→ WHAT THE EXERCISE ASKS:
Where a line contains "How do I perform: Select", begin there and restate word for word every line to the end of the entries below, pictures excluded.

═══

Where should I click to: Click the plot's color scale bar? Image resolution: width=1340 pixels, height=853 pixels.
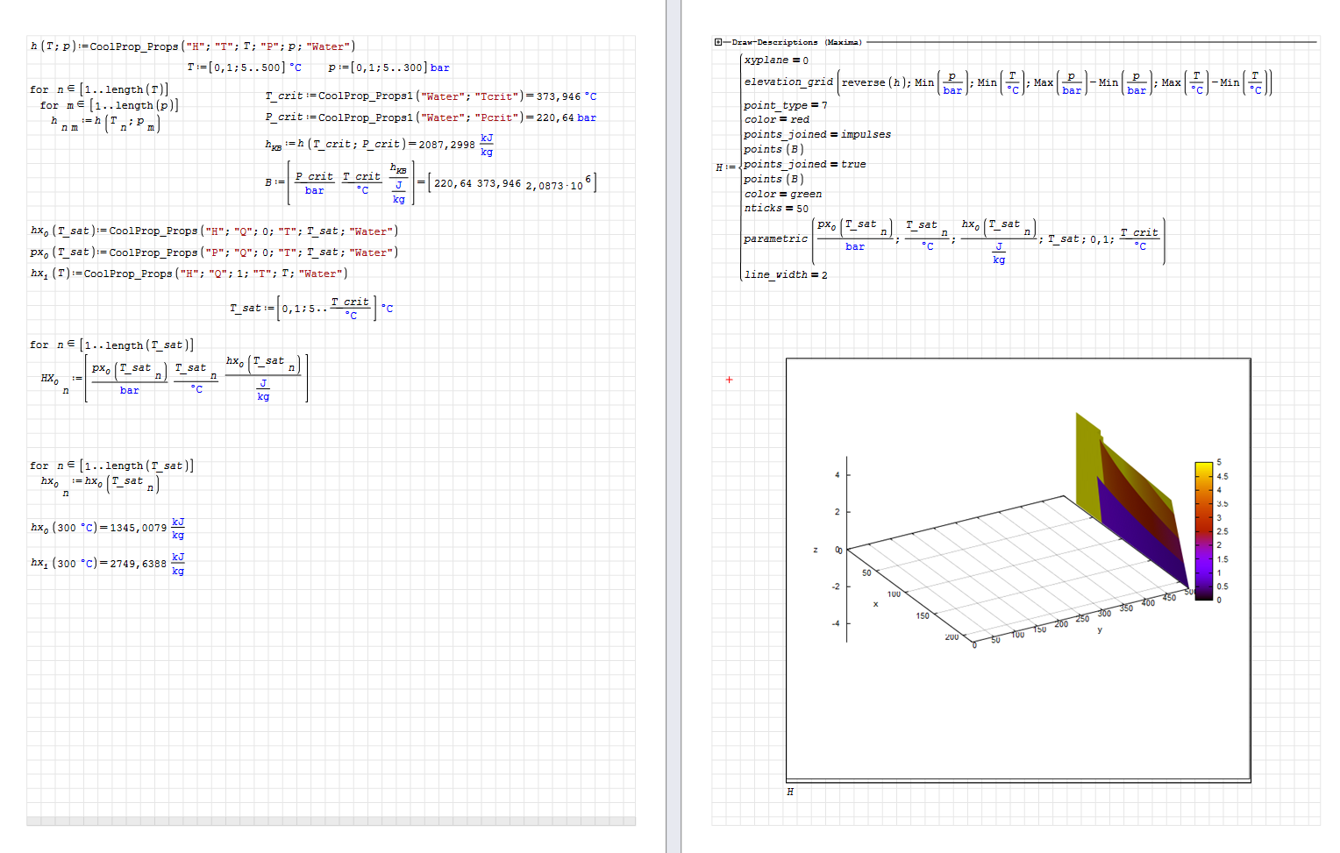tap(1203, 531)
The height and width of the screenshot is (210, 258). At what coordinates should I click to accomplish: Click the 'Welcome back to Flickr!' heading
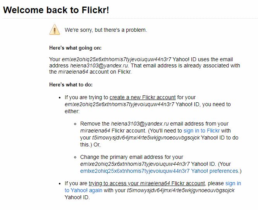(56, 10)

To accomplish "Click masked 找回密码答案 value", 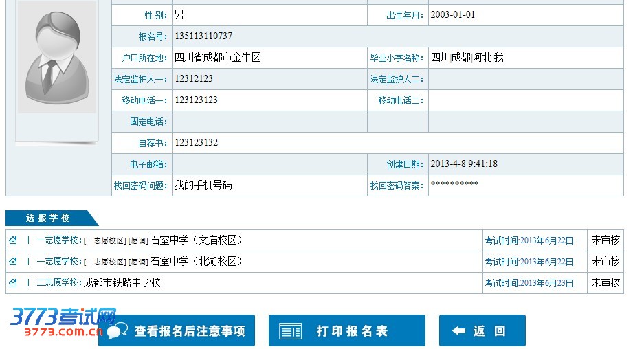I will coord(454,185).
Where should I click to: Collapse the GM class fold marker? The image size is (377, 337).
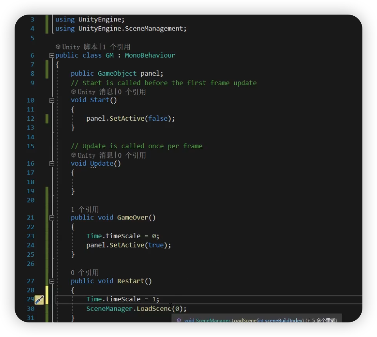(52, 55)
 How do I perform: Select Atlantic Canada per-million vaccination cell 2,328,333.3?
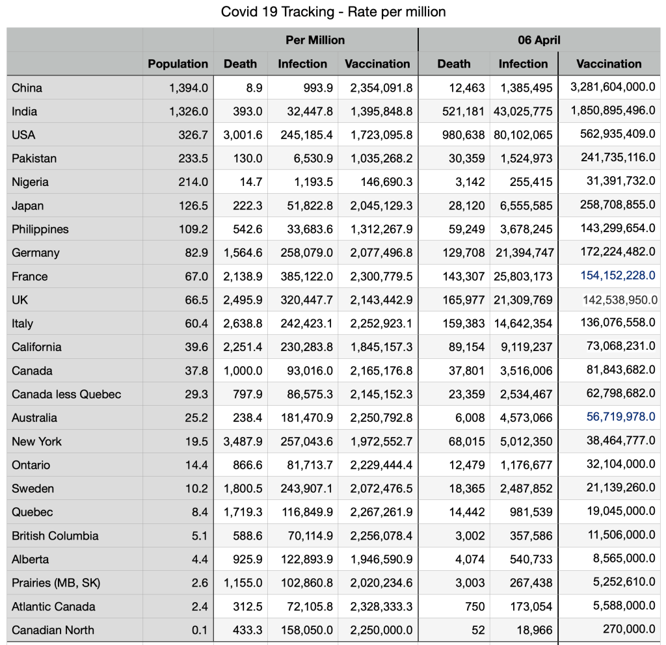click(x=381, y=607)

═══

→ THE ANSWER:
 How do I perform: Select Atlantic Canada per-million vaccination cell 2,328,333.3?
click(x=381, y=607)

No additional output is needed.